1) http://www.jamestown.org/single/?no_cache=1&tx_ttnews[tt_news]=
2) http://www.jamestown.org/articles-by-author/?no_cache=1&tx_cablanttnewsstaffrelation_pi1‰5Bauthor‰5D=480
3) http://www.haaretz.com/print-edition/news/israel-worried-by-new-turkey-intelligence-chief-s-defense-of-iran-1.294568
4) http://ebabahan.blogspot.com/2012/12/jamestown-vakfndan-tarafa.html
———————————————————————————————————————————–
CEVDET AKBAY KİMDİR?
1968’de Solhan’da (Bingöl) doğdu. İlk ve ortaokulu Solhan’da, liseyi Osmaniye’de, üniversiteyi Malatya’da bitirdi. 1990-93 yılları arasında Malatya’da öğretmen olarak çalıştı. Yükseköğretim Kurulu’nun (YÖK) açtığı sınavı kazanarak yurtdışında yüksek lisans ve doktora yapmak için Celal Bayar Üniversitesi (CBÜ) adına 1993’te ABD’ye çıktı. Türkiye’deki 28 Şubatçı zihniyetin ABD’deki uzantıları olan Ergenekoncu Kemalistlerin şikayeti üzerine 1996’da bursu kesildiği için Türkiye’ye dönmek zorunda kaldı. Maruz kaldığı hukuksuzluğu mahkemeye taşıdı; mahkemeyi kazandığı halde 28 Şubat sürecinden cesaret alan YÖK ve CBÜ mahkeme kararına uymayınca Ağustos 1997’de CBÜ’deki işini bırakarak ABD’ye geri döndü.
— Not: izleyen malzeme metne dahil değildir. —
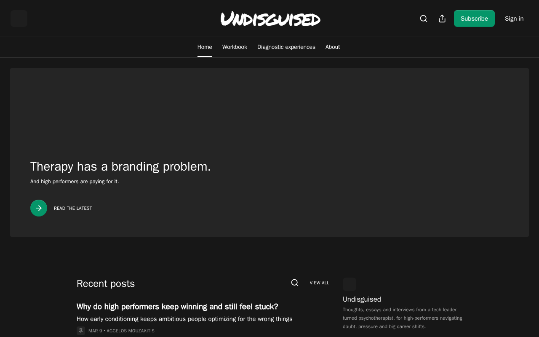Screen dimensions: 539x337
Task: Click the Undisguised sidebar avatar icon
Action: 350,284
Doktora çalışmasını Louisiana State Üniversitesi’nde (Baton Rouge, Louisiana) bitirdikten sonra Georgia State Üniversitesi’nde (Atlanta, Georgia) iki yıl doktora sonrası çalışma yaptı. North Carolina Eyaleti’nde bulunan Fayetteville State Üniversitesi’de kimya alanında öğretim üyesi olarak çalışmaktadır. Evli ve üç çocuk babasıdır.